- **Written instruction 1**:
Return every line of the records that follow the text word for word, leaving out the picture lines.

- **Document excerpt**:
▬▬▬▬▬▬

Result rows from a multi-column select in SQLAlchemy 2.0 async are Row tuples — access as row[0] (AuditLog), row[1] (user_handle), row[2] (actor_handle). result.all() returns list[Row].

Source: [ASSUMED] — SQLAlchemy 2.0 aliased JOIN pattern is well-documented but not verified via Context7 in this session.

Pattern 4: Handle-to-UUID resolution for user filter

# In list_audit_log / export_audit_log endpoint handlers:
user_uuid: Optional[uuid.UUID] = None
if user_handle_param:   # new str param replacing Optional[uuid.UUID]
    handle_result = await session.execute(
        select(User.id).where(User.handle == user_handle_param)
    )
    uid = handle_result.scalar_one_or_none()
    if uid is None:
        # No user with that handle → return empty results (D-12)
        return {"items": [], "total": 0, "page": page, "per_page": per_page}
    user_uuid = uid

Source: [VERIFIED: codebase]User.handle is a unique indexed column (models.py line 52).

Pattern 5: Fetch + Blob URL download in Vue 3 (CSV export)

// frontend/src/api/client.js — new function
export async function adminExportAuditLogCsv(params = {}) {
  const { useAuthStore } = await import('../stores/auth.js')
  const authStore = useAuthStore()

  const searchParams = new URLSearchParams({ format: 'csv' })
  if (params.start)      searchParams.set('start',      params.start)
  if (params.end)        searchParams.set('end',        params.end)
  if (params.user_handle) searchParams.set('user_handle', params.user_handle)
  if (params.event_type) searchParams.set('event_type', params.event_type)

  const headers = {}
  if (authStore.accessToken) {
    headers['Authorization'] = `Bearer ${authStore.accessToken}`
  }

  const res = await fetch(`/api/admin/audit-log/export?${searchParams}`, {
    headers,
    credentials: 'include',
  })

▬▬▬▬▬▬

- **Data entries**:
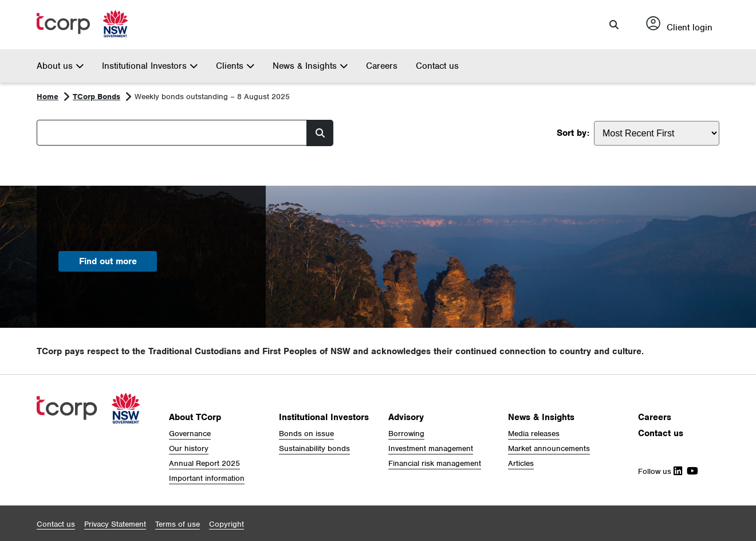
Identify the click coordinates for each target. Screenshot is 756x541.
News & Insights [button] (310, 66)
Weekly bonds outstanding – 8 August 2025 (212, 96)
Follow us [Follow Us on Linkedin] (660, 471)
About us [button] (60, 66)
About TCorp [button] (195, 417)
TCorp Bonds (96, 96)
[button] (614, 25)
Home (48, 96)
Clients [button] (235, 66)
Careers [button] (655, 417)
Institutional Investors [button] (149, 66)
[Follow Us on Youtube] (690, 471)
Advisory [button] (406, 417)
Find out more (108, 261)
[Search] (172, 132)
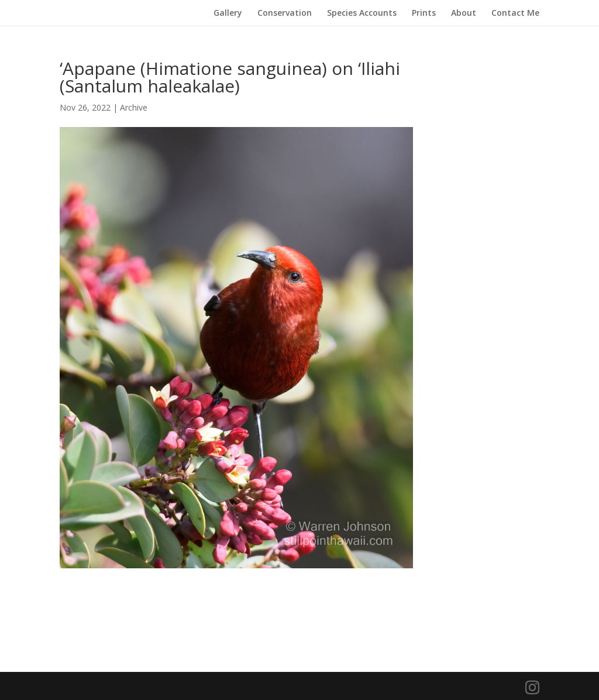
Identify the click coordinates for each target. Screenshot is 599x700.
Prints (424, 13)
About (463, 13)
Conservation (284, 13)
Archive (133, 107)
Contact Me (515, 13)
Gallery (228, 13)
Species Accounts (362, 13)
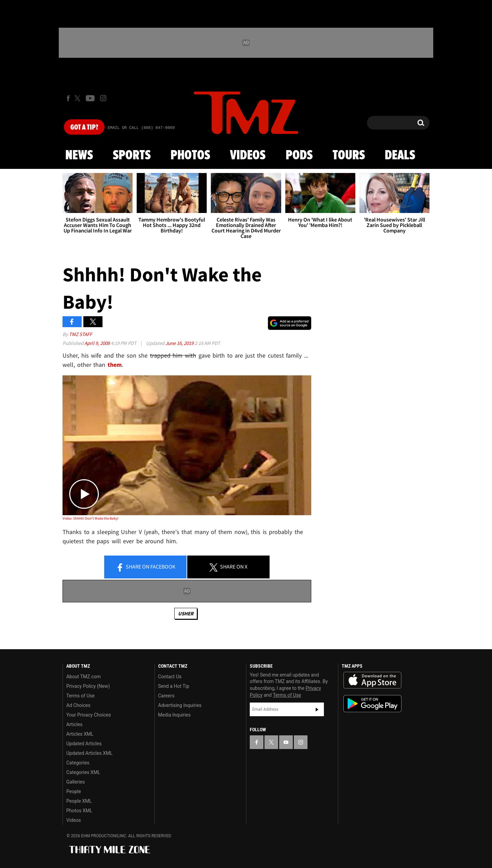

▬▬▬▬▬▬

- **Written instruction 2**:
In the audit log code excerpt, why does the handle-filter code return an empty result before running the main query?

- **Worked answer 1**:
Identify the click coordinates for each target. Screenshot is 756x541.
News & Insights [button] (310, 66)
Weekly bonds outstanding – 8 August 2025 (212, 96)
Follow us [Follow Us on Linkedin] (660, 471)
About us [button] (60, 66)
About TCorp [button] (195, 417)
TCorp Bonds (96, 96)
[button] (614, 25)
Home (48, 96)
Clients [button] (235, 66)
Careers [button] (655, 417)
Institutional Investors [button] (149, 66)
[Follow Us on Youtube] (690, 471)
Advisory [button] (406, 417)
Find out more (108, 261)
[Search] (172, 132)
Identify the click coordinates for each target. Screenshot is 599x700.
Prints (424, 13)
About (463, 13)
Conservation (284, 13)
Archive (133, 107)
Contact Me (515, 13)
Gallery (228, 13)
Species Accounts (362, 13)

- **Worked answer 2**:
The lookup by handle found no user: `scalar_one_or_none()` returned None, meaning no user has that handle. In that case the handler returns an empty items list with a total of 0, along with the page and per_page values.